According to an article this week in the New York Times, food mislabeling litigation is on the rise. Following on the heels of a wave of such litigation over the last few years, a group of litigators who made their names representing plaintiffs in Big Tobacco litigation are getting in on the action. According to the Times, this cohort has filed 25 cases against some of the most prominent names in the food and beverage business, including PepsiCo, Heinz and General Mills.
The suits, filed over the last four months, assert that food makers are misleading consumers and violating federal regulations by wrongly labeling products and ingredients. While there has been a barrage of litigation against the industry in recent years, the tobacco lawyers are moving particularly aggressively. They are asking a federal court in California to halt ConAgra’s sales of Pam cooking spray, Swiss Miss cocoa products and some Hunt’s canned tomatoes.
The Times reports that plaintiffs’ attorneys believe damages from these cases could total in the billions. The companies and their lawyers are more skeptical, citing a 2009 California case against PepsiCo that was dismissed using a “reasonable consumer” standard.

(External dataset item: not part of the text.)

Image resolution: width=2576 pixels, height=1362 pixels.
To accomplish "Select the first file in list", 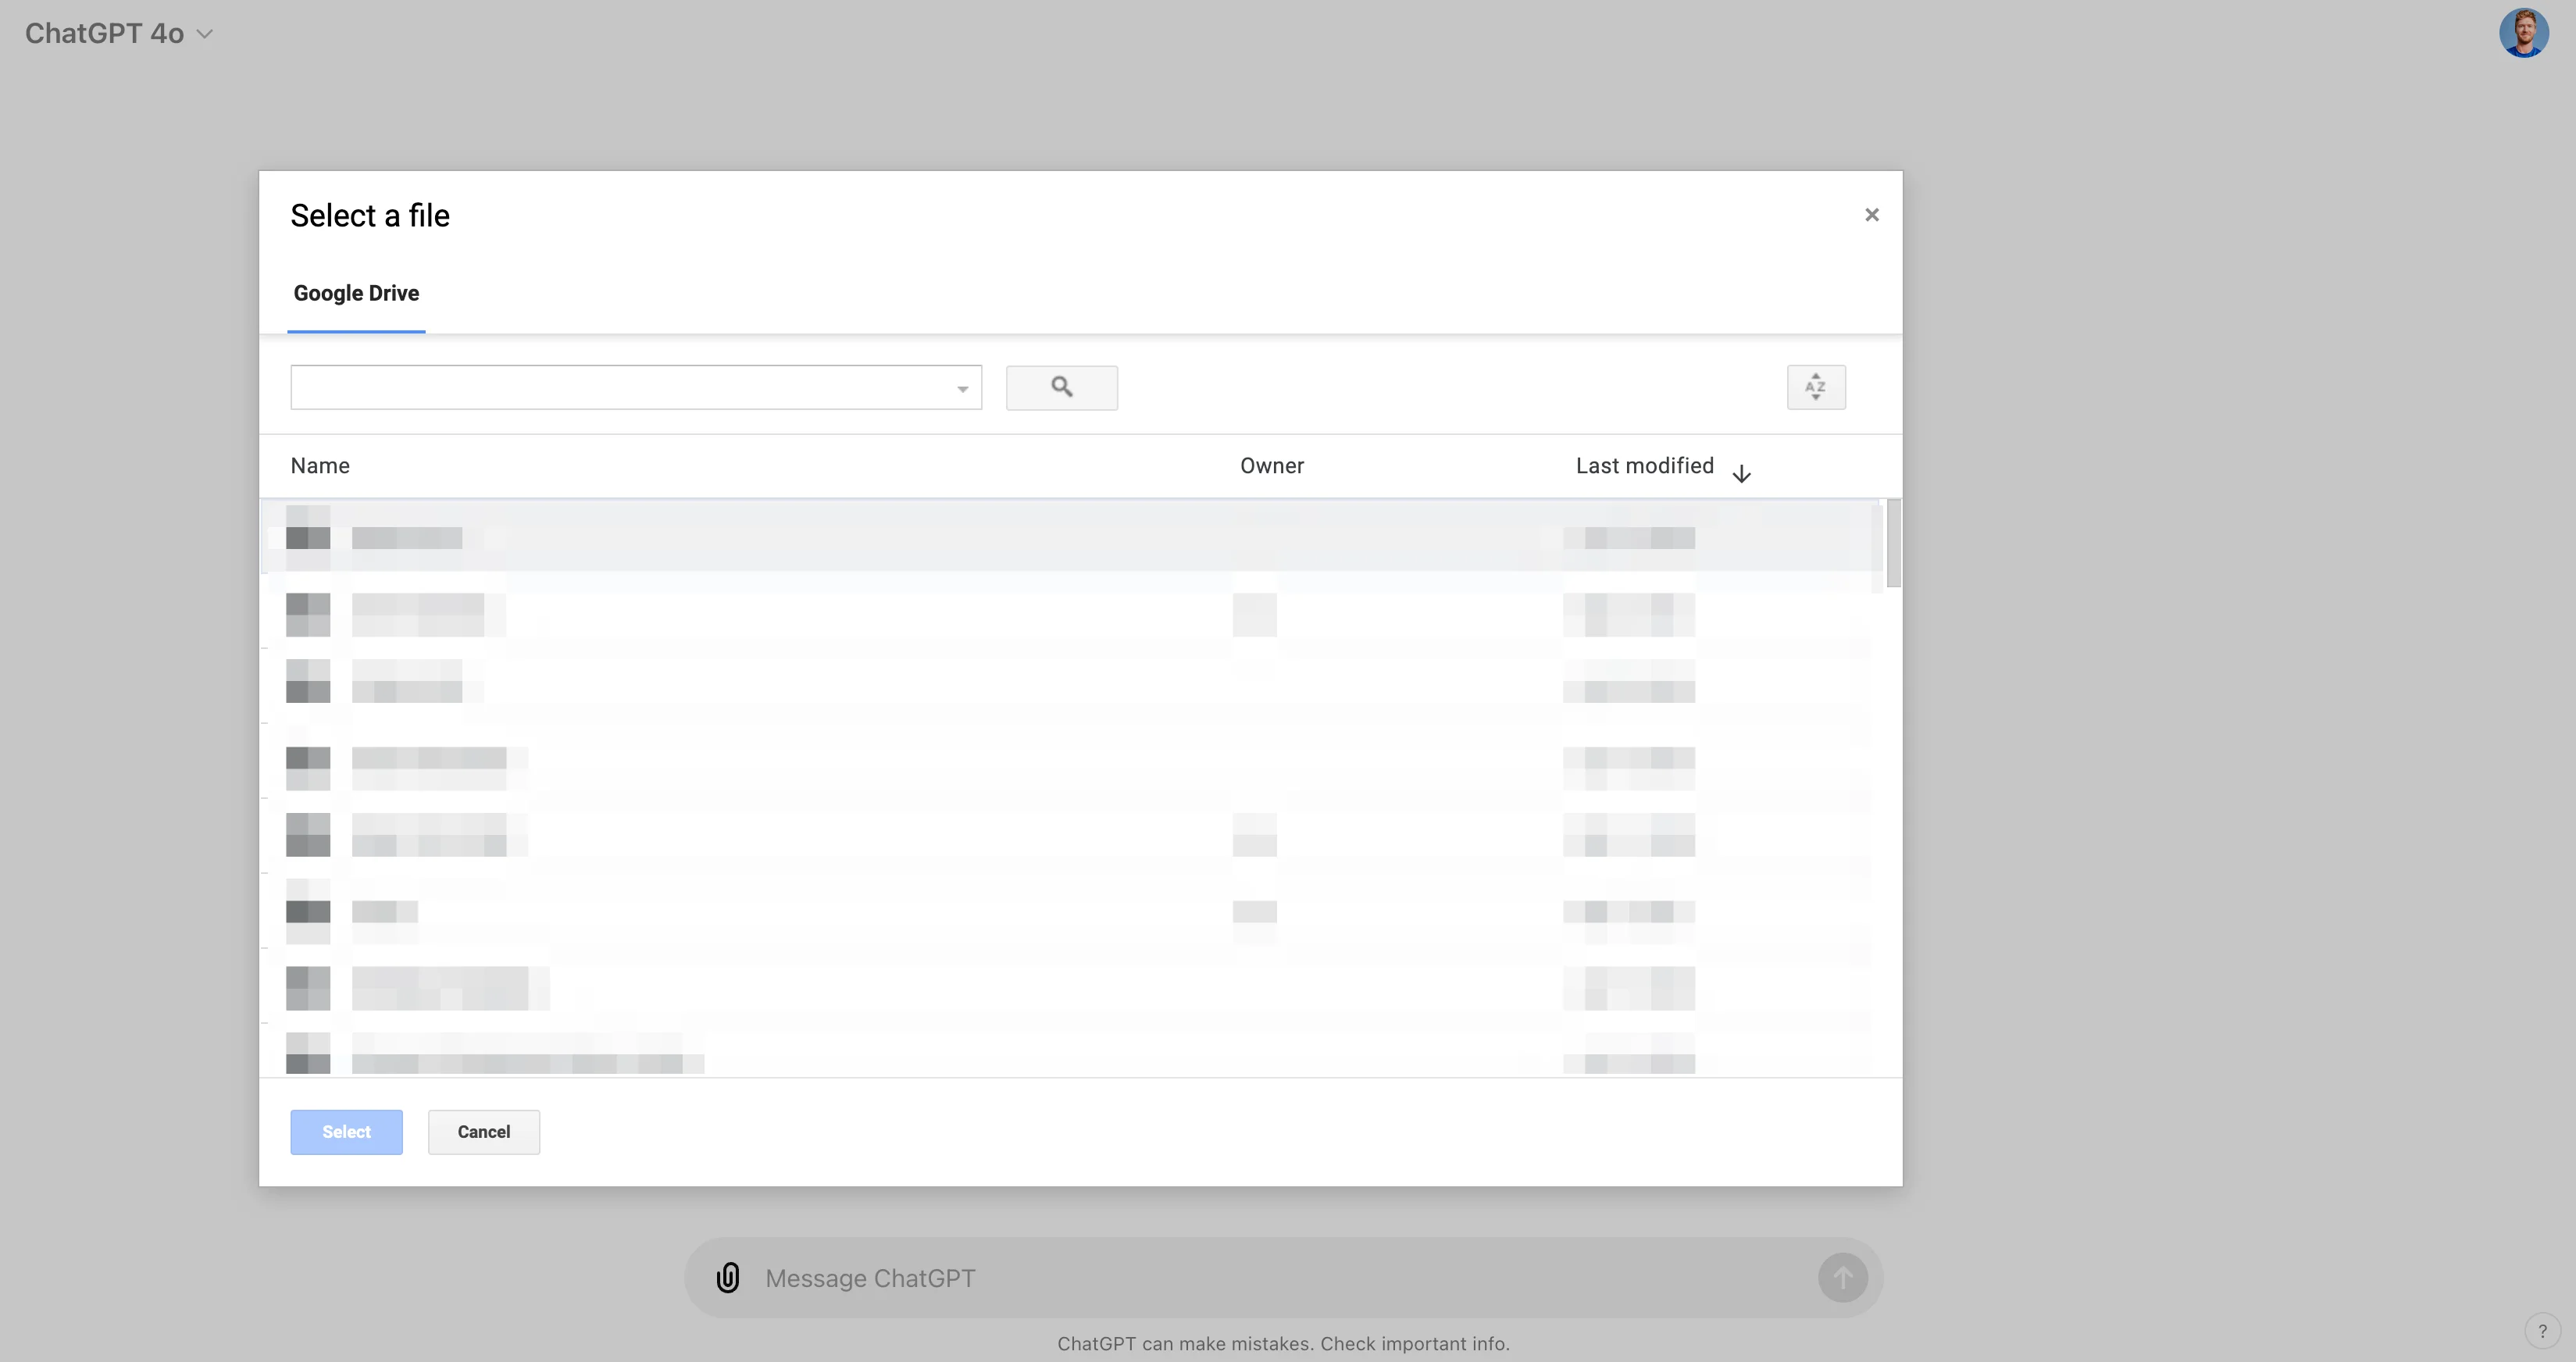I will (x=700, y=538).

Yet some in the industry are urging companies to become more vigilant about compliance. Even if many or most of these claims are ultimately unsuccessful, the increase in litigation is costly for the companies and increases the risk of potentially large settlements or public relations trouble. Madeleine M. McDonough, co-chair of Shook, Hardy & Bacon’s agribusiness and food safety practice, recently emphasized the importance of compliance in the current environment. With so many lawsuits now in court, regulatory missteps could become very costly if they are not caught and remedied.
McDonough’s point is valuable, and calls to mind our post from last week on the role of outside counsel in compliance, and how outside firms might help clients avoid potentially expensive litigation. Susan Hackett, you’ll recall, offered as an example the experience of Stanford University in using outside firms to help the university and its subsidiaries avoid future litigation. It would be interesting to see the same approach applied in a consumer products industry like food and beverage, where a single successful mislabeling case could have a potentially major impact on the company’s reputation and bottom line.
At this point, it is impossible to know whether food mislabeling cases could have the same effect on the legal market as tobacco litigation once did. While agribusiness is an enormous global industry that could potentially keep litigators and regulatory attorneys in business for decades, food mislabeling cases often lack the evidence of serious harm that helped lead to big damages in the tobacco industry.
One sign that might indicate that food mislabeling cases have staying power is when government agencies get involved. The tobacco wars were fought on several fronts, and federal and state agencies played a major role. Yet high-profile investigations in food mislabeling have not emerged. Within the last three months, the Food and Drug Administration has issued only two warning letters concerning food mislabeling, out of nearly 120 warning letters total. For now, the food wars are primarily limited to court documents.